Retirement costs the average senior $46,000 a year, while Social Security pays the typical beneficiary about $18,000 annually. Do the math, and it's clear that those numbers don't line up. Even if you're willing to live more frugally than the typical senior, you'll still need more than your Social Security benefits to maintain a decent standard of living, and that's where personal savings come in. The money you accrue in your 401(k) or IRA could spell the difference between struggling financially in retirement and paying your bills with relative ease.
There's just one problem: An estimated 10% of Americans don't have any money set aside for retirement, according to a recent Transamerica survey. And those who don't take steps to start saving may be in for a world of financial hurt later in life.
If you don't have any money in a dedicated retirement plan, it's imperative you make savings an instant priority. Here's how to build a nest egg that serves you well during your senior years -- even if you're starting with nothing.
1. Begin living more frugally
Chances are, there are some expenses in your budget you can cut without it having too great an impact on your quality of life. Comb through your bills and identify a few you can cut back on initially. That could mean ordering food delivery less frequently or canceling the gym membership you don't use that often anyway.
2. Start small and work your way up
Currently, you can contribute up to $6,000 a year to an IRA if you're under 50 or up to $7,000 if you're 50 or older. With a 401(k), these limits are much higher -- $19,500 for workers under 50 and $26,000 for the 50-and-over set. But if you're not in the habit of funding a retirement plan at all, you can't be expected to magically start maxing one out overnight.
What you can do, however, is start contributing $50 here or $100 there to your retirement plan and increase your savings rate over time. You might, for example, only manage to save $300 in total this year, but then pledge to save your entire $2,500 raise in 2021 and every other raise from that point forward.
3. Invest aggressively to boost your savings
The money in your retirement plan shouldn't just sit there in cash (though if you're very close to retiring, a small portion should). Rather, invest your savings to grow that money into an even larger sum over time, and the best way to do so is to focus on stocks. Though they're more volatile than bonds, when you're dealing with a lengthy savings window, you have plenty of time to ride out market downturns and come out ahead. On the other hand, if you stick with conservative investments, like bonds, you may wind up disappointed with your total savings balance.

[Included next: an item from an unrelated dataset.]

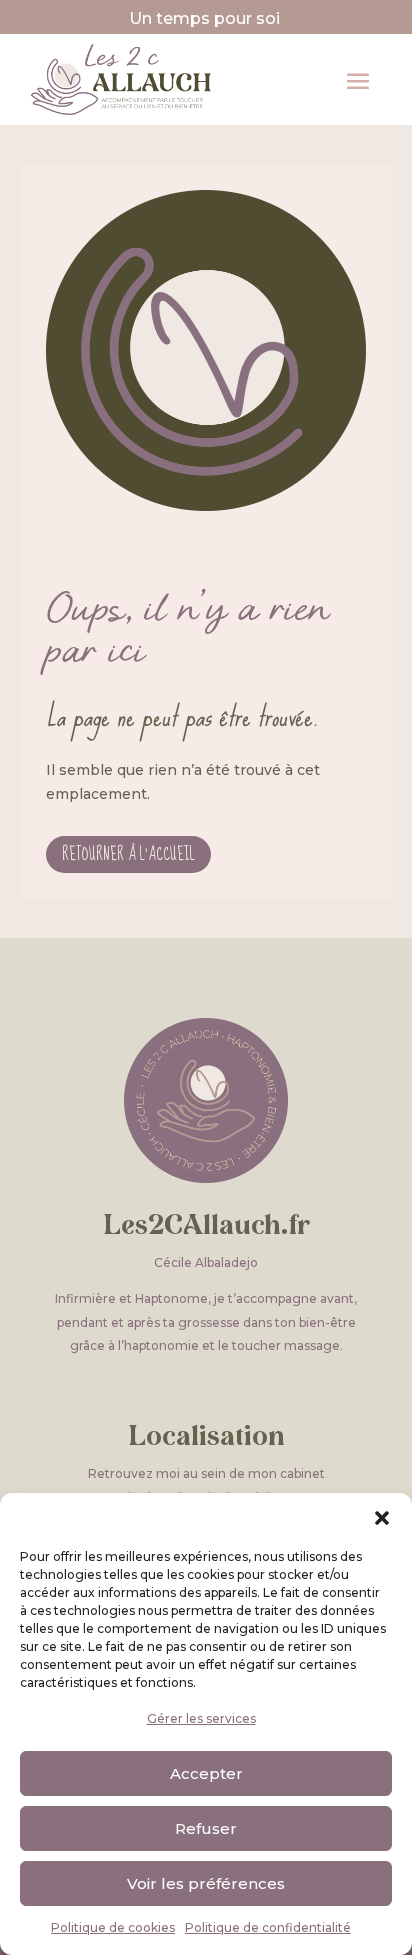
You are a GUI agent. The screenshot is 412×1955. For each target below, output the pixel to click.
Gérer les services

Imagine you start setting aside $200 a month in a retirement plan at age 37, with the goal of retiring at 67. If you play it safe and invest heavily in bonds so that your account generates an average annual 4% return, you'll end up with about $134,600 after 30 years. But if you go heavy on stocks so that your retirement plan delivers an average annual 7% return instead, you'll grow your savings balance to about $226,700. That's a $92,000 difference, all for contributing the same amount of money over time.
Even if you don't plan to live it up in retirement, you'll still need money beyond what Social Security will pay you. Do your best to build up a sizable 401(k) or IRA balance while you can. You'll be grateful for that extra income once you realize just how costly your senior years actually are.